**PASSAGE**
□ □ □ □ □ □ □

Stigall is the Republican nominee for Missouri's 6th congressional district in 2026. He gave up his nationally-syndicated talk show to seek public service in the U.S. House of Representatives, as have others from the Salem Radio Network.

==Education and early career==

Stigall graduated from Northwest Missouri State University, where he studied comedy writing and television production as an intern with the Late Show with David Letterman in New York. Stigall also served as a representative and press assistant to U.S. Representative Sam Graves, and later went on to work in Kansas City radio in 1999.

==Career==

In 2009, Stigall was selected as the master of ceremonies at the Mayor’s Christmas Tree lighting ceremony.

On November 18, 2010, WPHT in Philadelphia announced that Stigall will be anchoring its morning show focused on "local and national policy, the economy, the biggest news stories and issues that affect all Philadelphians, coupled with interviews of the day’s news and decision makers."

On March 6, 2019, Stigall and WPHT ended their broadcast partnership after 8-plus years, according to insiders the "split wasn't unpleasant." Stigall went on to launch a podcast version of his previous radio show featuring his former co-host Paige Powers.

Stigall has filled in for nationally-syndicated hosts Michael Savage, Rusty Humphries, Lou Dobbs, Fred Thompson, Jerry Doyle, Steve Malzberg, and Sebastian Gorka. He has also been a contributor for Salem-owned outlets Townhall and Human Events, as well as Andrew Breitbart's BigHollywood, Philadelphia, The American Spectator, and the Platte County Landmark.

□ □ □ □ □ □ □

**ENTRIES SHOWN**
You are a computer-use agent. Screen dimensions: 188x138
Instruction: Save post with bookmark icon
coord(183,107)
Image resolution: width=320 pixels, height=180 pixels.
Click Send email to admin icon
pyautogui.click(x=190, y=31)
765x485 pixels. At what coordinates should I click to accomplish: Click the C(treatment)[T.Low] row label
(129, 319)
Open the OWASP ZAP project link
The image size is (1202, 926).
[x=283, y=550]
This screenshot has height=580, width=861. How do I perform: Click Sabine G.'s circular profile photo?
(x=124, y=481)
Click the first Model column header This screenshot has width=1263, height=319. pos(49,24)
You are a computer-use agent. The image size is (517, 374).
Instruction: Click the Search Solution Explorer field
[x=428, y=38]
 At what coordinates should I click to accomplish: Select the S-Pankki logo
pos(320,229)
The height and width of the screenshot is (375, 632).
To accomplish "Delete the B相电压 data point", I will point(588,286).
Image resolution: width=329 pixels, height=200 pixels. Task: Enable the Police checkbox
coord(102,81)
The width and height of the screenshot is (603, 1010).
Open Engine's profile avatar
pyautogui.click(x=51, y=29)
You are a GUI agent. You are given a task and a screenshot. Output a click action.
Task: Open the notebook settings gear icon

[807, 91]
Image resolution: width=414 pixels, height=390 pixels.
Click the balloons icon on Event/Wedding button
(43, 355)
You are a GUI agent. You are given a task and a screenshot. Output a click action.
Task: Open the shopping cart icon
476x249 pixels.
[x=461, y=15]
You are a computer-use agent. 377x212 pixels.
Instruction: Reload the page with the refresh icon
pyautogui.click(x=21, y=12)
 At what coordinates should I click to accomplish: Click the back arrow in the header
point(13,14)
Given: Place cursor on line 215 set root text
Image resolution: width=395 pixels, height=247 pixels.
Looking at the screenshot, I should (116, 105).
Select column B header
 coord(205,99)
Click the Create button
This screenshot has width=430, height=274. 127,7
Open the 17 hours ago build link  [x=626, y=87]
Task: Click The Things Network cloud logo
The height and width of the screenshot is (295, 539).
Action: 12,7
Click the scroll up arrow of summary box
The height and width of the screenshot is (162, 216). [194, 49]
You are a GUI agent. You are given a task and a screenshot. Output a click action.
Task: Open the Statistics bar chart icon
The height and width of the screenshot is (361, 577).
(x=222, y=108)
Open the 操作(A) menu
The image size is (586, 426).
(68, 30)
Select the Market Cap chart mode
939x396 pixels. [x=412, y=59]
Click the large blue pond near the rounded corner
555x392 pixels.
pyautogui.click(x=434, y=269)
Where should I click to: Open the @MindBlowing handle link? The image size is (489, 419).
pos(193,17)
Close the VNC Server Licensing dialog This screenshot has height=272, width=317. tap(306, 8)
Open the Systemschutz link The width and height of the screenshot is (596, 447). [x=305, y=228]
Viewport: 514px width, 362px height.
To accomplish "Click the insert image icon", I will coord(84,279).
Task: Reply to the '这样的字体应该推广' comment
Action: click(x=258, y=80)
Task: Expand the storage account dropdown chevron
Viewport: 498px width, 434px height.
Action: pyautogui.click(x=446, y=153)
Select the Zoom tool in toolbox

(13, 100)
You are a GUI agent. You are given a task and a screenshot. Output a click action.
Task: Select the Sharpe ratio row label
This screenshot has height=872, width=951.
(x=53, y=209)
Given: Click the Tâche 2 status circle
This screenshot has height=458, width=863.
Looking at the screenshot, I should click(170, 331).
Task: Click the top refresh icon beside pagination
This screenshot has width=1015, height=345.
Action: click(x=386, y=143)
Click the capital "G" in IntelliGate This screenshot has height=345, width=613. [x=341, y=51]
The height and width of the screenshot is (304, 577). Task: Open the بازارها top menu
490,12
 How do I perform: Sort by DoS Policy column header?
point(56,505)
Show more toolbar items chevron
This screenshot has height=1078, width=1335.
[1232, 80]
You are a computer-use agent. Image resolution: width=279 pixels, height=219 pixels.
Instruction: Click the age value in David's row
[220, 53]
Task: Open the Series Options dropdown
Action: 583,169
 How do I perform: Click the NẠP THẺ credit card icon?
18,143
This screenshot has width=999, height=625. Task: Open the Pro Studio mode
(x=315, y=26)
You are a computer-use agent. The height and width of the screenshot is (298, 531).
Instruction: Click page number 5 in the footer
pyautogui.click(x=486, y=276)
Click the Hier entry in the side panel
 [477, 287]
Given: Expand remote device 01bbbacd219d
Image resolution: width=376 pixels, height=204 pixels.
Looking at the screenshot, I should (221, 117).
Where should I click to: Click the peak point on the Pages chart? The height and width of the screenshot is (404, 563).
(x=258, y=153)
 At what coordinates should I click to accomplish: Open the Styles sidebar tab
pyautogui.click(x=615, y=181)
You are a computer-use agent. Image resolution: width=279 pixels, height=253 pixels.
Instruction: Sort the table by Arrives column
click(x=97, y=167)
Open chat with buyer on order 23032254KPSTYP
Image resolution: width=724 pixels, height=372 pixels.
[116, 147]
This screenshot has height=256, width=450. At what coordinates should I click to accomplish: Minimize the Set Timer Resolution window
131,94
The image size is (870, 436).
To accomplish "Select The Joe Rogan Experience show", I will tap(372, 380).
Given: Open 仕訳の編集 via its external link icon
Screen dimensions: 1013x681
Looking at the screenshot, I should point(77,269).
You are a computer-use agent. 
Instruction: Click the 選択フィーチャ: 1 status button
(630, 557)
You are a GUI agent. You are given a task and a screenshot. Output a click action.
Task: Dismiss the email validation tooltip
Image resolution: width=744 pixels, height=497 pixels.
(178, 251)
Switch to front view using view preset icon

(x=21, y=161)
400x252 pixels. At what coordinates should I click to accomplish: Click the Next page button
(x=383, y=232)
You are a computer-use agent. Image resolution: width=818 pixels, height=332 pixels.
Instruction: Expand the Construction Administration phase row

□ □ □ □ □ □ □

**INSTRUCTIONS**
**1)** According to the Stigall passage, on what date did Stigall and WPHT end their broadcast partnership?
**2)** Continue the Stigall passage from the point where it stops.
The listing was taken from a different source than the Stigall passage.

**EXERCISE RESULTS**
**1)** March 6, 2019.

**2)**
==Sharyl Attkisson revelation==
On May 25, 2013, Stigall conducted an interview with Sharyl Attkisson and inquired about if she suspected her computer of being hacked as a part of the 2013 Department of Justice investigations of reporters. Sharyl responded that her personal and work computers had been compromised and were under investigation. She responded, "I think there could be some relationship between these types of things and what happened to me," adding that "something suspicious had been happening since." Stigall then had a media clash with Erik Wemple from The Washington Post. Prior to the release of Attkisson's book, Wemple had criticized her for "ladling out hints and half-assertions about the violations of her computers, as she was apparently holding back details that could assist the public in determining just who was responsible for them." Her 2014 book Stonewalled chronicled her on-air exchange with Stigall and revealed that it was an unexpected encounter for her that became a national news story.

==Political career==
===2026 Congressional campaign===

On March 27, 2026, Stigall joined five Republicans running to replace retiring U.S. Representative Sam Graves in Missouri's 6th congressional district.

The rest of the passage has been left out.